Technology as the driving force
Precision medicine relies on having ready access to a large amount of information about genes and how they influence health. It’s been driven by recent advancements in DNA sequencing technology, which have drastically increased our ability to generate the data needed to derive this information.
The first human genome to be sequenced (completed in 2003) took ten years, two large global consortia and billions of dollars. The brunt of the sequencing work in what was known as the Human Genome Project was performed using Sanger sequencing, a method that involves pushing DNA molecules of varying sizes through a gel using an electric field.
As they move through the gel, the fragments are sorted by size because smaller fragments travel faster than larger ones. The need for these gels is a major limiting factor for this method as only a small number of samples can be sequenced in parallel on any one machine.
But sequencing technology has changed markedly in 12 short years.

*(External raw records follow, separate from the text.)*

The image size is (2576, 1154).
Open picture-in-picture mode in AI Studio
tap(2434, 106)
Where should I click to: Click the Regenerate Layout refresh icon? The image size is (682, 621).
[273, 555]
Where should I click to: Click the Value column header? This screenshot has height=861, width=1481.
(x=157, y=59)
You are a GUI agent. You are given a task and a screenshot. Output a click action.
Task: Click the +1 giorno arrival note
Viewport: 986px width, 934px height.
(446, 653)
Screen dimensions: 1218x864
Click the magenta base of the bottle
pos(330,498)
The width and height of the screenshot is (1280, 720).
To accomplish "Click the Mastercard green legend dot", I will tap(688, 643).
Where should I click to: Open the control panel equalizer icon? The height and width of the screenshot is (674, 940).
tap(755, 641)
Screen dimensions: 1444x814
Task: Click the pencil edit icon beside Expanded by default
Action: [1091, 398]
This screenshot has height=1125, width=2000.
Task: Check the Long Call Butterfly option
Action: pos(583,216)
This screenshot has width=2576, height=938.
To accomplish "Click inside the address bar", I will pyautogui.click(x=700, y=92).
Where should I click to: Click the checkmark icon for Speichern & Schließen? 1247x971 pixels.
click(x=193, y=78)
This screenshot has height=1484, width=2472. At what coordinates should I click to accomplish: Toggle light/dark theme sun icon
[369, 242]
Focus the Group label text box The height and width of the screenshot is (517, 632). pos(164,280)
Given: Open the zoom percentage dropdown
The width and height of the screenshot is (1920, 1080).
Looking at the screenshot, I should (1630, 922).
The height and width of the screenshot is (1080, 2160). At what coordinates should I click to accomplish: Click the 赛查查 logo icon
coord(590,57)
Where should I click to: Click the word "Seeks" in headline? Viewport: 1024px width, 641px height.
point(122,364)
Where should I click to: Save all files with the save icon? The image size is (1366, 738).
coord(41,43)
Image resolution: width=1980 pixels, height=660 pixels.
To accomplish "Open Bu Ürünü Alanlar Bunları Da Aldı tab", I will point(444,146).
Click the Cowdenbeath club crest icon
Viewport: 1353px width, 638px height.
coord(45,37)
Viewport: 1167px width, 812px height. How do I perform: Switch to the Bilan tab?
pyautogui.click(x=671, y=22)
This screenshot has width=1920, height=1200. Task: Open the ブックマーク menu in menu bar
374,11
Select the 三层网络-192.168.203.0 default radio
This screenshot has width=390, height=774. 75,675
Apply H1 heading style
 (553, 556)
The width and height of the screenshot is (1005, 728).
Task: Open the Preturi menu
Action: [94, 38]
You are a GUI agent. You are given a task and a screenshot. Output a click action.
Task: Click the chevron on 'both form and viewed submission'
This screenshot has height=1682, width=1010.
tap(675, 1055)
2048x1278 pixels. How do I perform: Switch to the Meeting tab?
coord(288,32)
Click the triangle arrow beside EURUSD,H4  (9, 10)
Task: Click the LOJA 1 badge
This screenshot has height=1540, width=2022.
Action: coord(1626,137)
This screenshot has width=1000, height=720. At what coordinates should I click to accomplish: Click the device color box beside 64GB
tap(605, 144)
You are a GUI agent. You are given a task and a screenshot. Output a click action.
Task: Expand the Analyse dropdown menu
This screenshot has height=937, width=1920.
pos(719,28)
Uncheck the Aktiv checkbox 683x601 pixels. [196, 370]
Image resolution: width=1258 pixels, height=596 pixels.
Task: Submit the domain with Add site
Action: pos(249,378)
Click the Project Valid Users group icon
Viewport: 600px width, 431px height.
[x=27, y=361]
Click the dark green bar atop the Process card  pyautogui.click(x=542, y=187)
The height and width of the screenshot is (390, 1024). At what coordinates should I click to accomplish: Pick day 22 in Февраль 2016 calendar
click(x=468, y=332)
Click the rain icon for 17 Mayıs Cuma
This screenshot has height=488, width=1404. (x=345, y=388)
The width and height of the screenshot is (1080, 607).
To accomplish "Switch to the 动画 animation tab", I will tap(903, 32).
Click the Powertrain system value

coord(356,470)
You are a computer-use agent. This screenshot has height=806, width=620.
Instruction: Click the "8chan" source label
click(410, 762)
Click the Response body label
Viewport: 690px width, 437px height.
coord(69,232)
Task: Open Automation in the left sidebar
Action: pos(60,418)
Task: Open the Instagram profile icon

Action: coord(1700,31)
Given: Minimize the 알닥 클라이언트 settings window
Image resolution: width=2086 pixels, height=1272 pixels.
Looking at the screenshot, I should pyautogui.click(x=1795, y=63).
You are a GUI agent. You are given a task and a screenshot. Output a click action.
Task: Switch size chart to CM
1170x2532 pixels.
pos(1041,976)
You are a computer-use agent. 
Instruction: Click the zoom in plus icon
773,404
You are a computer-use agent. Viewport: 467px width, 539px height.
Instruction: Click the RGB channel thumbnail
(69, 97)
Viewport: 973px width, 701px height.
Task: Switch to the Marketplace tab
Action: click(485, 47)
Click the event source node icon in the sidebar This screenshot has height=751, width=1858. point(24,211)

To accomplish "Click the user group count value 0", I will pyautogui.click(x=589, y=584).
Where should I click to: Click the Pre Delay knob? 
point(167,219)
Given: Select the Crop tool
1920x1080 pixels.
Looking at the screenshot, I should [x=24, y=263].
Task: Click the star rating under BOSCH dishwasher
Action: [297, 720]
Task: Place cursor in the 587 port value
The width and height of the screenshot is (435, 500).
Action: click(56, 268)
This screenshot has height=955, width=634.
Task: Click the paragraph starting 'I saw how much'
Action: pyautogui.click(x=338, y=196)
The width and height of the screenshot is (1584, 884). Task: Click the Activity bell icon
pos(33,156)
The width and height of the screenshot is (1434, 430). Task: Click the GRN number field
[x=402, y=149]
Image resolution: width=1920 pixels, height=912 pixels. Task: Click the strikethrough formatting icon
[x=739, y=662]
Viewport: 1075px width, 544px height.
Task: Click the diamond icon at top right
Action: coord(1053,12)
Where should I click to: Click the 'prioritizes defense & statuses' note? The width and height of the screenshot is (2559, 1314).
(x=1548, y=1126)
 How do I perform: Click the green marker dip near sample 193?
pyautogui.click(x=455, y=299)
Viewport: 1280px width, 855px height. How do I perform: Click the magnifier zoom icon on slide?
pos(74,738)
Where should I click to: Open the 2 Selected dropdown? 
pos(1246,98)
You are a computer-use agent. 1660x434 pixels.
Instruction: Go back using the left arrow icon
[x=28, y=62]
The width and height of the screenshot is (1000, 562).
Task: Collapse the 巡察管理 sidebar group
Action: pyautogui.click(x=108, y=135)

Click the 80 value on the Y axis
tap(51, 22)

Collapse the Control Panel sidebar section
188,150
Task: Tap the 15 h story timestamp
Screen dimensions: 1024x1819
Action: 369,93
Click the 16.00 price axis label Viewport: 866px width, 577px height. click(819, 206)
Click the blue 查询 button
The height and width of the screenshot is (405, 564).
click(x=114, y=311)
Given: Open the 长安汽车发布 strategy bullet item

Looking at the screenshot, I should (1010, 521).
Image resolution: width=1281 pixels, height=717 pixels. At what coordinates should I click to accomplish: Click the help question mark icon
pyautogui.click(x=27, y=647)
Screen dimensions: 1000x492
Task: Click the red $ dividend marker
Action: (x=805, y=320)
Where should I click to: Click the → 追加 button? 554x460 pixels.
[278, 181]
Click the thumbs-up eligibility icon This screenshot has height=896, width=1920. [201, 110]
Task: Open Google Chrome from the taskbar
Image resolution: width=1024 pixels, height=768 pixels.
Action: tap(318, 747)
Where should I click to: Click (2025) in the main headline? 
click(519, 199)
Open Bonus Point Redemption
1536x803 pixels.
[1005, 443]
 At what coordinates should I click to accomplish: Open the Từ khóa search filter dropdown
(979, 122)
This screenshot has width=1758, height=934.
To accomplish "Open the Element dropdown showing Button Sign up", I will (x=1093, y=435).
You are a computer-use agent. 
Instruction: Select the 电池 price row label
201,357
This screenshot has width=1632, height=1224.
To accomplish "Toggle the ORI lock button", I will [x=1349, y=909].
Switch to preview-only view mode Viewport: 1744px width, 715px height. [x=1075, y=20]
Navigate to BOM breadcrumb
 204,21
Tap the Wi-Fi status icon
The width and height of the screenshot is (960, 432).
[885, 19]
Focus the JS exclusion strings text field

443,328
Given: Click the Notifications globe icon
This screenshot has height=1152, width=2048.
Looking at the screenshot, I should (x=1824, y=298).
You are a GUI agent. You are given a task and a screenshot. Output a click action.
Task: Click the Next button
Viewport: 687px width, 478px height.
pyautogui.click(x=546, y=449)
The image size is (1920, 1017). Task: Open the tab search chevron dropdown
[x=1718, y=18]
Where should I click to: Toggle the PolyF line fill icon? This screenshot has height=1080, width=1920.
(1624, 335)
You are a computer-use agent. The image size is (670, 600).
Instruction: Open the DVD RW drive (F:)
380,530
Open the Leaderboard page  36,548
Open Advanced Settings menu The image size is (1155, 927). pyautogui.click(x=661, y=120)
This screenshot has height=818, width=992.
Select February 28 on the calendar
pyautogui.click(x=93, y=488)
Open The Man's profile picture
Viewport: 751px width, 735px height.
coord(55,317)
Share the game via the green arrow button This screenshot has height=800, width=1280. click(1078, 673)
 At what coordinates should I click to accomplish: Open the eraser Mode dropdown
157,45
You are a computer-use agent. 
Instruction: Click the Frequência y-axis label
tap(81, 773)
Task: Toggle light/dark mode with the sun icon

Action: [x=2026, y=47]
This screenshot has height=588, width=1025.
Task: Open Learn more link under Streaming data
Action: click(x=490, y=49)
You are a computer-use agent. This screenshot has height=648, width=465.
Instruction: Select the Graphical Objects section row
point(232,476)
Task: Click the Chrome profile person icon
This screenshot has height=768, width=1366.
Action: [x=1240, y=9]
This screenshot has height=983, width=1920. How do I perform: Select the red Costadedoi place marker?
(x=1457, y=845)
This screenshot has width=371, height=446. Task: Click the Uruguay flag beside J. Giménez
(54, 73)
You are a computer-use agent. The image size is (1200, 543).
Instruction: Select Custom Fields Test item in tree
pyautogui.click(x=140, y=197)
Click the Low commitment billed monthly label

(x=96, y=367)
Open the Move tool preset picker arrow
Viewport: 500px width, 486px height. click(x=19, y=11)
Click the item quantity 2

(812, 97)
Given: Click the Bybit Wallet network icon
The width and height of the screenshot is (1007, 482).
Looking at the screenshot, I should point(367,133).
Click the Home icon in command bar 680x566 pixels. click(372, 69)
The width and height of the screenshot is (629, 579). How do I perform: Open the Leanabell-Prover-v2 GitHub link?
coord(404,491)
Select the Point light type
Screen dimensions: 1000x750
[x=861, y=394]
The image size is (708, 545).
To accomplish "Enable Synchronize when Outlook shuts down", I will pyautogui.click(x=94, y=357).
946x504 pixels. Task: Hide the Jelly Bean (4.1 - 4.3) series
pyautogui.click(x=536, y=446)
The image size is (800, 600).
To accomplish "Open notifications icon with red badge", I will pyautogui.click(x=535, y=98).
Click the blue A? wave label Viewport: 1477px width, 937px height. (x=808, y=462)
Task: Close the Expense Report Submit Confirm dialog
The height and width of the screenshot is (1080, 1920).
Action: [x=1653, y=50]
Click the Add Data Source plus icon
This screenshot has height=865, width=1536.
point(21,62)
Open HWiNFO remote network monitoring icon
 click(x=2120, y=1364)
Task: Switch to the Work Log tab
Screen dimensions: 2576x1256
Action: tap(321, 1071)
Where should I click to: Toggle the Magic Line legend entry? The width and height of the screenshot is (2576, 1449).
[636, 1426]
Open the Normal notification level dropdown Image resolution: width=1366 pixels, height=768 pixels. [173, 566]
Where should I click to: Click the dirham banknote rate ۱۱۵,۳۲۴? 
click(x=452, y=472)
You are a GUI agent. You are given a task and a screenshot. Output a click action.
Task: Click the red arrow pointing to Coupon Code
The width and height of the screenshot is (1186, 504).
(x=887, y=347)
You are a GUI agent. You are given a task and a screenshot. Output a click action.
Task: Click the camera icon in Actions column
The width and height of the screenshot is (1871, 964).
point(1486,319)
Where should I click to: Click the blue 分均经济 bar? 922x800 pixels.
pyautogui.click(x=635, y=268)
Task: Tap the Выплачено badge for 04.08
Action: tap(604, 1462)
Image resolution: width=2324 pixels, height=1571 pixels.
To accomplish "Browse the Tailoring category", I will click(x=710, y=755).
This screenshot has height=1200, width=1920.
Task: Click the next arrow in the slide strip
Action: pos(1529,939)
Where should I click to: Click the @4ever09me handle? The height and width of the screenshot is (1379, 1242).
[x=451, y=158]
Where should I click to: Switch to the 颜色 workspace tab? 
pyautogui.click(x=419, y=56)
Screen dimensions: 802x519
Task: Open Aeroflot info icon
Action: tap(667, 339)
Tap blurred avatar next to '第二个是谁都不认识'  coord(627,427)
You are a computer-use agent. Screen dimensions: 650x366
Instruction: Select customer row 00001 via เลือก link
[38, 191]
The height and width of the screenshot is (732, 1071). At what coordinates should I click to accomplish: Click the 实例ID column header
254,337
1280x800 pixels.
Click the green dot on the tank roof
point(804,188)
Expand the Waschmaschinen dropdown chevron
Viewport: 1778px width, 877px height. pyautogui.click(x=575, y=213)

Beginning in 2005, new technologies that utilised a different method of DNA sequencing and did not rely on gels as separation media came to market. Crucially, these technologies could be miniaturised and a single instrument could run multiple samples at the same time.
Instruments using these technologies can sequence between one million and 43 billion DNA fragments at a time, depending on the specific technology used. With these technologies, the cost and time required to sequence a single genome dropped dramatically, from around US$100 million in 2011 to around US$4,000 today.
This drastic reduction in cost led to a proliferation of projects designed to sequence genomes in ever-increasing numbers.
What comes next?
Precision medicine is still a long way off being the default approach to diagnosis and treatment within regular health-care settings. We still don’t know enough about the biological processes that cause disease; we know plenty about what happens when we get sick, but often not how and why.
Sequencing large numbers of genomes – as part of projects that cost millions of dollars and many years to complete – is just the first step towards precision medicine. That data needs to be analysed and compared against the sequence data of healthy and sick people. Hypotheses need to be posed and tested through big longitudinal studies involving many people before meaningful insights can be made and translated into diagnostic tests, treatments and preventive strategies.
All this requires not just access to genomes but detailed clinical information about people that’s routinely collected over time and linked to their genomic sequences.
Another issue that needs to be overcome is the cost of individualised treatments. Drug development is expensive, but the costs are usually offset by the combination of the large number of people who will purchase the new drug and some form of government subsidy.
But precision medicine is designed to develop treatments for smaller numbers of people. Not only does this mean a smaller market across which the cost of drug development needs to be spread, it also means governments may be less likely to offer subsidies. A single year’s supply for the cystic fibrosis drug mentioned above, for instance, currently costs more than US$300,000, making it one of the most expensive drugs available in America.
To realise the potential of precision medicine, the driving force behind it needs to shift from technology to clinical practice and improving health service delivery. Technology has brought us a long way, and no doubt we’re not far from another paradigm shift that will allow us to sequence genomes more quickly and cheaply. But it will only ever get us so far.
Only the incorporation of genomics into health care, with robust electronic record systems, will allow for correlation of genomic data with health status. Our focus needs to be on answering real questions about real people’s health. And ensuring that national health systems are capable of delivering on the promise of precision medicine.